* **EXERCISE REQUIREMENTS**
The response must match the data below exactly, line for line.

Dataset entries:

○ ○ ○ ○ ○ ○ ○

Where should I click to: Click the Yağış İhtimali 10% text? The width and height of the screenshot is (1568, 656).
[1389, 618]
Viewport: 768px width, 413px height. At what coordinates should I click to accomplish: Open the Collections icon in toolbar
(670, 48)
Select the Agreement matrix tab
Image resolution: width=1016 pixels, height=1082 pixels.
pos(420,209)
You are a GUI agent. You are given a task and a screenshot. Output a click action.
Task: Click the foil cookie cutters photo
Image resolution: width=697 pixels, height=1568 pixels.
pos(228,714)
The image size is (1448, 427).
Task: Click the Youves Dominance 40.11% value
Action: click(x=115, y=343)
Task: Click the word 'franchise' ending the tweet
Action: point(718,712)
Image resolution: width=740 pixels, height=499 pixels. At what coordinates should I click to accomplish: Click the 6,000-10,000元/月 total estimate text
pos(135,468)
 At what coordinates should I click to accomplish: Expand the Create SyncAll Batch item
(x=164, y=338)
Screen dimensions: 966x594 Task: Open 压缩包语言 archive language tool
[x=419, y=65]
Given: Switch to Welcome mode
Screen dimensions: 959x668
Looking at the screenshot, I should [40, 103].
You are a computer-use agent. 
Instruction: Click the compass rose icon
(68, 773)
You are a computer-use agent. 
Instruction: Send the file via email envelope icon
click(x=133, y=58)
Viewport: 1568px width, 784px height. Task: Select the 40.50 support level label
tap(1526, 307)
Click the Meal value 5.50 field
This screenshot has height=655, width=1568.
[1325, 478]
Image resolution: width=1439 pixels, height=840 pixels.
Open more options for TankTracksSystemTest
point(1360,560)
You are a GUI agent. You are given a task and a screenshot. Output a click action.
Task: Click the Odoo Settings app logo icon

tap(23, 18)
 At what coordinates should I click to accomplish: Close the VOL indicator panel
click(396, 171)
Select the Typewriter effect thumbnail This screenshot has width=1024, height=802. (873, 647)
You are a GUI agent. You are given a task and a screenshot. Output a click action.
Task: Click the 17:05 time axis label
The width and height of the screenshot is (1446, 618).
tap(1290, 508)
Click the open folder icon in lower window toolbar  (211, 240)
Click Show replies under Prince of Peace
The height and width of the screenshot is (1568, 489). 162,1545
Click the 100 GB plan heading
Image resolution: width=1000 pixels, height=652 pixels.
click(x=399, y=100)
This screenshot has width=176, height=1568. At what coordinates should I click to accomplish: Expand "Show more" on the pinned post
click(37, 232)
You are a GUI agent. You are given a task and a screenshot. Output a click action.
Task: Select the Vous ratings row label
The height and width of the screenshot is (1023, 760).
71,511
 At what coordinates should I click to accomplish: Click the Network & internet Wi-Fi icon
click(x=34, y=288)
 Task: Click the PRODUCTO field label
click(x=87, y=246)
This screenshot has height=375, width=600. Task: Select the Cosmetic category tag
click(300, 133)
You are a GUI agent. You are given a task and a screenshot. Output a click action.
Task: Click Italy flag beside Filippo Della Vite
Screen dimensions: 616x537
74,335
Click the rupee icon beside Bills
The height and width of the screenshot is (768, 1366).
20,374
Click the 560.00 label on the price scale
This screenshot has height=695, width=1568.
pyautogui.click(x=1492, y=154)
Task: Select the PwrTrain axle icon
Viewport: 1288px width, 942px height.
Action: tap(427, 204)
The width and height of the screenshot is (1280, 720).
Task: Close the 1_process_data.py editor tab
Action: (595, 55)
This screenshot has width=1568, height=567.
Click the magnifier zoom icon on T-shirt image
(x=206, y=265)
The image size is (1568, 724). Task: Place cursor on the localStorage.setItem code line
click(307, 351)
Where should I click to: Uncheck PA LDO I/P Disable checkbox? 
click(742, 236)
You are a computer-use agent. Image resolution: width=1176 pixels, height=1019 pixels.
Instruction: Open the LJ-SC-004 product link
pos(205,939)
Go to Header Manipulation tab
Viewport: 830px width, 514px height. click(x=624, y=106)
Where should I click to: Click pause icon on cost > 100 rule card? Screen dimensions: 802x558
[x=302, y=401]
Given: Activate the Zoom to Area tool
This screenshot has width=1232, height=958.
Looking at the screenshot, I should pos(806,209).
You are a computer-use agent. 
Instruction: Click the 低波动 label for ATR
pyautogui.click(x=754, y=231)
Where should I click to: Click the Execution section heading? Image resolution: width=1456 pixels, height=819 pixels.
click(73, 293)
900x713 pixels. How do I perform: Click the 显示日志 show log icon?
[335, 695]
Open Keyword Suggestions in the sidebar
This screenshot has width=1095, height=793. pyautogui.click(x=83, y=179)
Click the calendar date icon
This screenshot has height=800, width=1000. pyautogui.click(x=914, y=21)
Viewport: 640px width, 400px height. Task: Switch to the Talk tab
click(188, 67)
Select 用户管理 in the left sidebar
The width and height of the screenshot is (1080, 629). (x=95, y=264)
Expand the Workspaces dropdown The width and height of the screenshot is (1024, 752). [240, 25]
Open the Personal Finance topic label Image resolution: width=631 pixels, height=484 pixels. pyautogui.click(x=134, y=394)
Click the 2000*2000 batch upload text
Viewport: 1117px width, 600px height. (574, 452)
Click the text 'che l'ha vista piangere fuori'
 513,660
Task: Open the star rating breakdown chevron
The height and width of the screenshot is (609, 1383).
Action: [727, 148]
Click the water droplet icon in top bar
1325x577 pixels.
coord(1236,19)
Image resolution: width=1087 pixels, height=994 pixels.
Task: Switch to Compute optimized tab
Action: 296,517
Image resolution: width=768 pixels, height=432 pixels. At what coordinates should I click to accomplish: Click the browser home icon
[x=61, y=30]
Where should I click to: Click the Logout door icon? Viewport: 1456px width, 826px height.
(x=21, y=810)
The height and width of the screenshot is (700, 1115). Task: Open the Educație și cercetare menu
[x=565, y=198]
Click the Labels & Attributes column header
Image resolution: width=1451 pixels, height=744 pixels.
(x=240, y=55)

○ ○ ○ ○ ○ ○ ○

* **COMPLETED EXERCISE**
Where should I click to: Click the Yağış İhtimali 10% text? The width and height of the screenshot is (1568, 656).
[1389, 618]
Viewport: 768px width, 413px height. At what coordinates should I click to accomplish: Open the Collections icon in toolbar
(670, 48)
Select the Agreement matrix tab
Image resolution: width=1016 pixels, height=1082 pixels.
pos(420,209)
You are a GUI agent. You are given a task and a screenshot. Output a click action.
Task: Click the foil cookie cutters photo
Image resolution: width=697 pixels, height=1568 pixels.
pos(228,714)
The image size is (1448, 427).
Task: Click the Youves Dominance 40.11% value
Action: click(x=115, y=343)
Task: Click the word 'franchise' ending the tweet
Action: point(718,712)
Image resolution: width=740 pixels, height=499 pixels. At what coordinates should I click to accomplish: Click the 6,000-10,000元/月 total estimate text
pos(135,468)
 At what coordinates should I click to accomplish: Expand the Create SyncAll Batch item
(x=164, y=338)
Screen dimensions: 966x594 Task: Open 压缩包语言 archive language tool
[x=419, y=65]
Given: Switch to Welcome mode
Screen dimensions: 959x668
Looking at the screenshot, I should [40, 103].
You are a computer-use agent. 
Instruction: Click the compass rose icon
(68, 773)
You are a computer-use agent. 
Instruction: Send the file via email envelope icon
click(x=133, y=58)
Viewport: 1568px width, 784px height. Task: Select the 40.50 support level label
tap(1526, 307)
Click the Meal value 5.50 field
This screenshot has height=655, width=1568.
[1325, 478]
Image resolution: width=1439 pixels, height=840 pixels.
Open more options for TankTracksSystemTest
point(1360,560)
You are a GUI agent. You are given a task and a screenshot. Output a click action.
Task: Click the Odoo Settings app logo icon

tap(23, 18)
 At what coordinates should I click to accomplish: Close the VOL indicator panel
click(396, 171)
Select the Typewriter effect thumbnail This screenshot has width=1024, height=802. (873, 647)
You are a GUI agent. You are given a task and a screenshot. Output a click action.
Task: Click the 17:05 time axis label
The width and height of the screenshot is (1446, 618).
tap(1290, 508)
Click the open folder icon in lower window toolbar  (211, 240)
Click Show replies under Prince of Peace
The height and width of the screenshot is (1568, 489). 162,1545
Click the 100 GB plan heading
Image resolution: width=1000 pixels, height=652 pixels.
click(x=399, y=100)
This screenshot has width=176, height=1568. At what coordinates should I click to accomplish: Expand "Show more" on the pinned post
click(37, 232)
You are a GUI agent. You are given a task and a screenshot. Output a click action.
Task: Select the Vous ratings row label
The height and width of the screenshot is (1023, 760).
71,511
 At what coordinates should I click to accomplish: Click the Network & internet Wi-Fi icon
click(x=34, y=288)
 Task: Click the PRODUCTO field label
click(x=87, y=246)
This screenshot has height=375, width=600. Task: Select the Cosmetic category tag
click(300, 133)
You are a GUI agent. You are given a task and a screenshot. Output a click action.
Task: Click Italy flag beside Filippo Della Vite
Screen dimensions: 616x537
74,335
Click the rupee icon beside Bills
The height and width of the screenshot is (768, 1366).
20,374
Click the 560.00 label on the price scale
This screenshot has height=695, width=1568.
pyautogui.click(x=1492, y=154)
Task: Select the PwrTrain axle icon
Viewport: 1288px width, 942px height.
Action: tap(427, 204)
The width and height of the screenshot is (1280, 720).
Task: Close the 1_process_data.py editor tab
Action: (595, 55)
This screenshot has width=1568, height=567.
Click the magnifier zoom icon on T-shirt image
(x=206, y=265)
The image size is (1568, 724). Task: Place cursor on the localStorage.setItem code line
click(307, 351)
Where should I click to: Uncheck PA LDO I/P Disable checkbox? 
click(742, 236)
You are a computer-use agent. Image resolution: width=1176 pixels, height=1019 pixels.
Instruction: Open the LJ-SC-004 product link
pos(205,939)
Go to Header Manipulation tab
Viewport: 830px width, 514px height. click(x=624, y=106)
Where should I click to: Click pause icon on cost > 100 rule card? Screen dimensions: 802x558
[x=302, y=401]
Given: Activate the Zoom to Area tool
This screenshot has width=1232, height=958.
Looking at the screenshot, I should pos(806,209).
You are a computer-use agent. 
Instruction: Click the 低波动 label for ATR
pyautogui.click(x=754, y=231)
Where should I click to: Click the Execution section heading? Image resolution: width=1456 pixels, height=819 pixels.
click(73, 293)
900x713 pixels. How do I perform: Click the 显示日志 show log icon?
[335, 695]
Open Keyword Suggestions in the sidebar
This screenshot has width=1095, height=793. pyautogui.click(x=83, y=179)
Click the calendar date icon
This screenshot has height=800, width=1000. pyautogui.click(x=914, y=21)
Viewport: 640px width, 400px height. Task: Switch to the Talk tab
click(188, 67)
Select 用户管理 in the left sidebar
The width and height of the screenshot is (1080, 629). (x=95, y=264)
Expand the Workspaces dropdown The width and height of the screenshot is (1024, 752). [240, 25]
Open the Personal Finance topic label Image resolution: width=631 pixels, height=484 pixels. pyautogui.click(x=134, y=394)
Click the 2000*2000 batch upload text
Viewport: 1117px width, 600px height. (574, 452)
Click the text 'che l'ha vista piangere fuori'
 513,660
Task: Open the star rating breakdown chevron
The height and width of the screenshot is (609, 1383).
Action: [727, 148]
Click the water droplet icon in top bar
1325x577 pixels.
coord(1236,19)
Image resolution: width=1087 pixels, height=994 pixels.
Task: Switch to Compute optimized tab
Action: 296,517
Image resolution: width=768 pixels, height=432 pixels. At what coordinates should I click to accomplish: Click the browser home icon
[x=61, y=30]
Where should I click to: Click the Logout door icon? Viewport: 1456px width, 826px height.
(x=21, y=810)
The height and width of the screenshot is (700, 1115). Task: Open the Educație și cercetare menu
[x=565, y=198]
Click the Labels & Attributes column header
Image resolution: width=1451 pixels, height=744 pixels.
(x=240, y=55)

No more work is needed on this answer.